Modify DH/ECDH examples to be explicit for DHE/ECDHE (#3622)

* Modify DH/ECDH examples to be explicit for DHE/ECDHE

Also add note to DH docs that you should probably use ECDH

* give a reason

1 files changed, 12 insertions, 0 deletions

diff --git a/docs/hazmat/primitives/asymmetric/ec.rst b/docs/hazmat/primitives/asymmetric/ec.rst
index 46f2f5ac..55146175 100644
--- a/docs/hazmat/primitives/asymmetric/ec.rst
+++ b/docs/hazmat/primitives/asymmetric/ec.rst
@@ -210,13 +210,25 @@ Elliptic Curve Key Exchange algorithm
 
         >>> from cryptography.hazmat.backends import default_backend
         >>> from cryptography.hazmat.primitives.asymmetric import ec
+        >>> # Generate a private key for use in the exchange.
         >>> private_key = ec.generate_private_key(
         ...     ec.SECP384R1(), default_backend()
         ... )
+        >>> # In a real handshake the peer_public_key will be received from the
+        >>> # other party.
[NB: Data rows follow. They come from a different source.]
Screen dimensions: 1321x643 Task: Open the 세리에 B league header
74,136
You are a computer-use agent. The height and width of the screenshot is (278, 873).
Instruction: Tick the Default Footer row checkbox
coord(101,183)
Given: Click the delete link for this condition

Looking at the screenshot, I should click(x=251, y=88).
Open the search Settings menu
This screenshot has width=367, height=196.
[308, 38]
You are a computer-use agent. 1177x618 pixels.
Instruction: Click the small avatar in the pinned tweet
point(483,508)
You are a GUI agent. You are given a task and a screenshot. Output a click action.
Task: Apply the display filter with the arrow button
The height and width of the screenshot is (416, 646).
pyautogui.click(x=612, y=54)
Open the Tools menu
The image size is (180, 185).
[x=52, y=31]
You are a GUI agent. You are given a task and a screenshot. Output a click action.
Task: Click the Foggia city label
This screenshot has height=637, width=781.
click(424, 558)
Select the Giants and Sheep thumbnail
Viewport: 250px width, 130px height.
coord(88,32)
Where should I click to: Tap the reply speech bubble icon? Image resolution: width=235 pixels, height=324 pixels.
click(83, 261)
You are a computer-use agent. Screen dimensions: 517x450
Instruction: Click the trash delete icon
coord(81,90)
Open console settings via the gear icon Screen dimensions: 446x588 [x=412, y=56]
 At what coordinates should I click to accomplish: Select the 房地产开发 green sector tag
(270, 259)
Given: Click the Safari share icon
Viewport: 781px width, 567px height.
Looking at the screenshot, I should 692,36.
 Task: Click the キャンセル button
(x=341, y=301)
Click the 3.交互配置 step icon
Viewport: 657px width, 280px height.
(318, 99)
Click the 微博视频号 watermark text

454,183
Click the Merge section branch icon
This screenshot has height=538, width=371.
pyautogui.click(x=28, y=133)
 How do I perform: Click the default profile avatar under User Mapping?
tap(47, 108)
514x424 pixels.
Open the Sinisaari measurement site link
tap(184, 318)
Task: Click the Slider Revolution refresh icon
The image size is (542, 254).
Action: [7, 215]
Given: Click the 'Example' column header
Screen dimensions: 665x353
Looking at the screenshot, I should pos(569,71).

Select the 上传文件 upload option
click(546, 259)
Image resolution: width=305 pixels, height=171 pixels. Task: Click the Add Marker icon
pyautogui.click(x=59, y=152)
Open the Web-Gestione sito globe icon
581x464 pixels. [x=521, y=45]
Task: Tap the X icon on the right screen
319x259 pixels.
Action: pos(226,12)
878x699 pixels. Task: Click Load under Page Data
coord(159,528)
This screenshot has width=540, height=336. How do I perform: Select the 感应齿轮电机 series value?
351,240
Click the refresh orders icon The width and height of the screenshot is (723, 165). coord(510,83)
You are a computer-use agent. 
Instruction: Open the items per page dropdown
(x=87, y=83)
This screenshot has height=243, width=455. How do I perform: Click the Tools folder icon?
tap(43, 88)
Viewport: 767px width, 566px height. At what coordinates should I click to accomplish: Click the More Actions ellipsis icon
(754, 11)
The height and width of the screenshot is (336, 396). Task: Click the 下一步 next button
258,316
For this example we'll generate another private key
+        >>> # and get a public key from that.
         >>> peer_public_key = ec.generate_private_key(
         ...     ec.SECP384R1(), default_backend()
         ... ).public_key()
         >>> shared_key = private_key.exchange(ec.ECDH(), peer_public_key)
+        >>> # For the next handshake we MUST generate another private key.
+        >>> private_key_2 = ec.generate_private_key(
+        ...     ec.SECP384R1(), default_backend()
+        ... )
+        >>> peer_public_key_2 = ec.generate_private_key(
+        ...     ec.SECP384R1(), default_backend()
+        ... ).public_key()
+        >>> shared_key_2 = private_key_2.exchange(ec.ECDH(), peer_public_key_2)
 
     ECDHE (or EECDH), the ephemeral form of this exchange, is **strongly
     preferred** over simple ECDH and provides `forward secrecy`_ when used.